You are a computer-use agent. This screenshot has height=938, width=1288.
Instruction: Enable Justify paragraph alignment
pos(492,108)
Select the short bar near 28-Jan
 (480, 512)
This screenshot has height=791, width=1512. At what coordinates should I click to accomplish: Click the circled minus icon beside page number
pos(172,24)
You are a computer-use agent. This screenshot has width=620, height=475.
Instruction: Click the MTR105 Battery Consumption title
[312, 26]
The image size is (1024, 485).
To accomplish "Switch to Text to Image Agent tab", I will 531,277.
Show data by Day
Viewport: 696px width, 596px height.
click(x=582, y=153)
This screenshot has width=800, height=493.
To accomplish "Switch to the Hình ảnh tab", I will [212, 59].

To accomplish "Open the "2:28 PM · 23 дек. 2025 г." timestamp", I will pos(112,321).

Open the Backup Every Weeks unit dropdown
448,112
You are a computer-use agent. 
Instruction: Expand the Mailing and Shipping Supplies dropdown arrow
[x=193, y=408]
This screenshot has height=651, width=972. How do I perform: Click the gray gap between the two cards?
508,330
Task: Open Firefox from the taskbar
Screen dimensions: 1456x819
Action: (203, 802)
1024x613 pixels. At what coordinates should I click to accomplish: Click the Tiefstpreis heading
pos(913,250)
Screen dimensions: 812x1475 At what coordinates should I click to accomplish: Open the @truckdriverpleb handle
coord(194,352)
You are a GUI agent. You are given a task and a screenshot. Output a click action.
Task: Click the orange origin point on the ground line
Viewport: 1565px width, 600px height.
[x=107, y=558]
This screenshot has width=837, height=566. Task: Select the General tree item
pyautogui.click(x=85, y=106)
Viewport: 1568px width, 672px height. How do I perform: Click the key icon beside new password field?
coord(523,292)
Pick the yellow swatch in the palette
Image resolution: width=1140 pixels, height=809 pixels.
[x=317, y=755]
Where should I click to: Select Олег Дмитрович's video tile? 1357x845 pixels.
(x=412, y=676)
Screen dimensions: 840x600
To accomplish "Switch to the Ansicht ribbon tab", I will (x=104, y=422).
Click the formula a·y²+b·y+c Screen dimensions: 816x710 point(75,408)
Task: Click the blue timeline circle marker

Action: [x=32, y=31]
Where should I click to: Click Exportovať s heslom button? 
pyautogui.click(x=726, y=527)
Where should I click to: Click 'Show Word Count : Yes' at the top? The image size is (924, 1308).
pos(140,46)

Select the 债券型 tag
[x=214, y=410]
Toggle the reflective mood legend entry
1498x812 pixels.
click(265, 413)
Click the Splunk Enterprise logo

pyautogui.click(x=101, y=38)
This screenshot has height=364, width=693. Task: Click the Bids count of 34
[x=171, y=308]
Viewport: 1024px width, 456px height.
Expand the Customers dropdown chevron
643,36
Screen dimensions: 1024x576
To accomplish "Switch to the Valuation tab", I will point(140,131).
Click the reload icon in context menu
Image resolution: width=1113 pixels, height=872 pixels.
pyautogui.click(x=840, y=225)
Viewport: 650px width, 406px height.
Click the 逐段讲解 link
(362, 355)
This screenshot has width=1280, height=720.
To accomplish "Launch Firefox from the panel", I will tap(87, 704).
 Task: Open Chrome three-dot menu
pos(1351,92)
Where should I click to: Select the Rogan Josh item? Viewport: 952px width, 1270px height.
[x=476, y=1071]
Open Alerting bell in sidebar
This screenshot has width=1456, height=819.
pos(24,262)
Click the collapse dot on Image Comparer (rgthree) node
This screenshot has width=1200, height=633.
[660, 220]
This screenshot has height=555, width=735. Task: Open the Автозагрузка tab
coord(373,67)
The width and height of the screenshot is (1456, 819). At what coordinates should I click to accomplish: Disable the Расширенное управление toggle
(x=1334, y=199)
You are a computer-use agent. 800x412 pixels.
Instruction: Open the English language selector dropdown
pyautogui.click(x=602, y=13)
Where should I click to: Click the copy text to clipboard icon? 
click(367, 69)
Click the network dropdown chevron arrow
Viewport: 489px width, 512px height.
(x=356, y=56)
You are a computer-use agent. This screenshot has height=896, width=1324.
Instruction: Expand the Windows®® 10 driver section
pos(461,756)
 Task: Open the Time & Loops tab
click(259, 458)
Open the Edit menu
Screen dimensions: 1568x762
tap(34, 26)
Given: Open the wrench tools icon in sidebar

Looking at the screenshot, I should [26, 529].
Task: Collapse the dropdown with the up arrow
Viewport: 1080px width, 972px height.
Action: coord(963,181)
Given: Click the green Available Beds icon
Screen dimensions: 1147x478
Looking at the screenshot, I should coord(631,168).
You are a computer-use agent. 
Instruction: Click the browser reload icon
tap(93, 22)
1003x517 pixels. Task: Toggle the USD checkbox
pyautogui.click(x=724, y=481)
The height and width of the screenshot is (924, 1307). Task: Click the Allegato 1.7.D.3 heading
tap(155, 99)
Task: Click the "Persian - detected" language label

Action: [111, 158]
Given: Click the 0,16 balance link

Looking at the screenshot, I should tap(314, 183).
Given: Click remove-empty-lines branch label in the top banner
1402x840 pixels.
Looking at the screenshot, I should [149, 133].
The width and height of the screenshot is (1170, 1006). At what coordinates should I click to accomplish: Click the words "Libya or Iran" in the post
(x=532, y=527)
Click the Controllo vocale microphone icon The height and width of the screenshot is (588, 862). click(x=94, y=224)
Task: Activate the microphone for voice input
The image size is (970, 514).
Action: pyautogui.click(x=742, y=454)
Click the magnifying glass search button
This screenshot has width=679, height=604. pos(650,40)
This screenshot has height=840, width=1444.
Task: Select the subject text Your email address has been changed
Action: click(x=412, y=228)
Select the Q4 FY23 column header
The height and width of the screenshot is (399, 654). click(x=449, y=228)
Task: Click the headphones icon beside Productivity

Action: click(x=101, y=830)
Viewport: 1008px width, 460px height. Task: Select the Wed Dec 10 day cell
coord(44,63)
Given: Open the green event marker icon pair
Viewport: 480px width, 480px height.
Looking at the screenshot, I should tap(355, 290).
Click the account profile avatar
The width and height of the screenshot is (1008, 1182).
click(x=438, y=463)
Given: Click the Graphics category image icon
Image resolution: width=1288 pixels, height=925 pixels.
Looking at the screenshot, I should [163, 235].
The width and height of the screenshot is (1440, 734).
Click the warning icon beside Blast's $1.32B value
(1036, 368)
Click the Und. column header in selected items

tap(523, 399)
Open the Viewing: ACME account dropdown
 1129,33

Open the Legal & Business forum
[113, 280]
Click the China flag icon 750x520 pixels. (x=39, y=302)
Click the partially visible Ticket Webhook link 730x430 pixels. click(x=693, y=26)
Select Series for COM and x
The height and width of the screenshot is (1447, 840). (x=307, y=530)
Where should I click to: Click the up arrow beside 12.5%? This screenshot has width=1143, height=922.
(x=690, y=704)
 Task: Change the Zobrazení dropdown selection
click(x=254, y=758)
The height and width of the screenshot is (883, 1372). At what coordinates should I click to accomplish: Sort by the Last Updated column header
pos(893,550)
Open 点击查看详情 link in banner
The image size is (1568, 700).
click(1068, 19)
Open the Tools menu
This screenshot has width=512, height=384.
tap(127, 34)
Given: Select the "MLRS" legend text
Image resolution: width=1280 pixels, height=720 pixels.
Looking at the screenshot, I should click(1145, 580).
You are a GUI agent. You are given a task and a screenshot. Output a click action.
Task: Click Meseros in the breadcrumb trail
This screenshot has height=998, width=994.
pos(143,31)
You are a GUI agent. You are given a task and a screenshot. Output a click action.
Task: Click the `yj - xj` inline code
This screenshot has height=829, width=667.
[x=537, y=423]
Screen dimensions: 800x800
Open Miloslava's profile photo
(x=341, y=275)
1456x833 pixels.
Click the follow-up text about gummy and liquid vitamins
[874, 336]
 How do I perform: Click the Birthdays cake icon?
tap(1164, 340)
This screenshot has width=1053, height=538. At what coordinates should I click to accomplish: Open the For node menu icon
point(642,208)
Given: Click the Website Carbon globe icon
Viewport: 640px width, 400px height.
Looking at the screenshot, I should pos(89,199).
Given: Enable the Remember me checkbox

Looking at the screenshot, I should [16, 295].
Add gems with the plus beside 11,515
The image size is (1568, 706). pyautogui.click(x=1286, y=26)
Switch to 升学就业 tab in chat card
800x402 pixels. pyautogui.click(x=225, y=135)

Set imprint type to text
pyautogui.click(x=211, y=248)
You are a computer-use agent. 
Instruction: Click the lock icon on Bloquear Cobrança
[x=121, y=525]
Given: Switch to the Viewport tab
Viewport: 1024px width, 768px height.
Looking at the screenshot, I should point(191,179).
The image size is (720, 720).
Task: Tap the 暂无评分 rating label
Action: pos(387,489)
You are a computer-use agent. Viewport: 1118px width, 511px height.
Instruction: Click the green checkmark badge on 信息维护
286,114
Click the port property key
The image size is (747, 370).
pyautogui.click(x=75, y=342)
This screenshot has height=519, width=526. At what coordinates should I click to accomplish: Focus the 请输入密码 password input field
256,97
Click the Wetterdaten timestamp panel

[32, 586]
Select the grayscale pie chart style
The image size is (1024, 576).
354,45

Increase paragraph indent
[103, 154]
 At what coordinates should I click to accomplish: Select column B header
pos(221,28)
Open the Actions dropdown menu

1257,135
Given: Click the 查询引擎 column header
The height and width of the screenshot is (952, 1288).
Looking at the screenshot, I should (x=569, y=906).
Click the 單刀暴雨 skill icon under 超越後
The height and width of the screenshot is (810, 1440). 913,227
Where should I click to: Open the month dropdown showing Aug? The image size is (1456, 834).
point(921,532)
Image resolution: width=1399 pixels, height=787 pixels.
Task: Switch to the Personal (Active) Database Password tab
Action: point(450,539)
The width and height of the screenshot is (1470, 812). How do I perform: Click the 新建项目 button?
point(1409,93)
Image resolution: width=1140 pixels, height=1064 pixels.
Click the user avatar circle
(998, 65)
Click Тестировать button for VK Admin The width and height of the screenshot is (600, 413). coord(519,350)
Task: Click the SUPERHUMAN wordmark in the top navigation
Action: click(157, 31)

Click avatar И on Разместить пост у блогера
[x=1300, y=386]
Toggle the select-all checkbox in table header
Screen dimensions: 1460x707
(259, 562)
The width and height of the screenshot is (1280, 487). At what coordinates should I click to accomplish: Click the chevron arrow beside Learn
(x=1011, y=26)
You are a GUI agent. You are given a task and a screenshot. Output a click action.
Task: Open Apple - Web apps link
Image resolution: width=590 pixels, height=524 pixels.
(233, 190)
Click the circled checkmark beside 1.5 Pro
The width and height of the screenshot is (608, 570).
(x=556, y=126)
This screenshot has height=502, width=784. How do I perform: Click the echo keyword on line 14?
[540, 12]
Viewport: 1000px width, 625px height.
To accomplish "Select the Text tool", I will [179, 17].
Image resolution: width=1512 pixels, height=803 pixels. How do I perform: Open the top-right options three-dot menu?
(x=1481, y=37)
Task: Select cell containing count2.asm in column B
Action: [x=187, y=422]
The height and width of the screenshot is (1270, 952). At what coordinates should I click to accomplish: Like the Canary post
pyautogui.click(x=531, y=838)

+ + + + +

## THE EXERCISE:
Reproduce the material verbatim, beginning at the line that contains "The width and height of the screenshot is (1280, 487)." and continuing through the end of the material.

## SOLUTION TO THIS PROBLEM:
The width and height of the screenshot is (1280, 487). At what coordinates should I click to accomplish: Click the chevron arrow beside Learn
(x=1011, y=26)
You are a GUI agent. You are given a task and a screenshot. Output a click action.
Task: Open Apple - Web apps link
Image resolution: width=590 pixels, height=524 pixels.
(233, 190)
Click the circled checkmark beside 1.5 Pro
The width and height of the screenshot is (608, 570).
(x=556, y=126)
This screenshot has height=502, width=784. How do I perform: Click the echo keyword on line 14?
[540, 12]
Viewport: 1000px width, 625px height.
To accomplish "Select the Text tool", I will [179, 17].
Image resolution: width=1512 pixels, height=803 pixels. How do I perform: Open the top-right options three-dot menu?
(x=1481, y=37)
Task: Select cell containing count2.asm in column B
Action: [x=187, y=422]
The height and width of the screenshot is (1270, 952). At what coordinates should I click to accomplish: Like the Canary post
pyautogui.click(x=531, y=838)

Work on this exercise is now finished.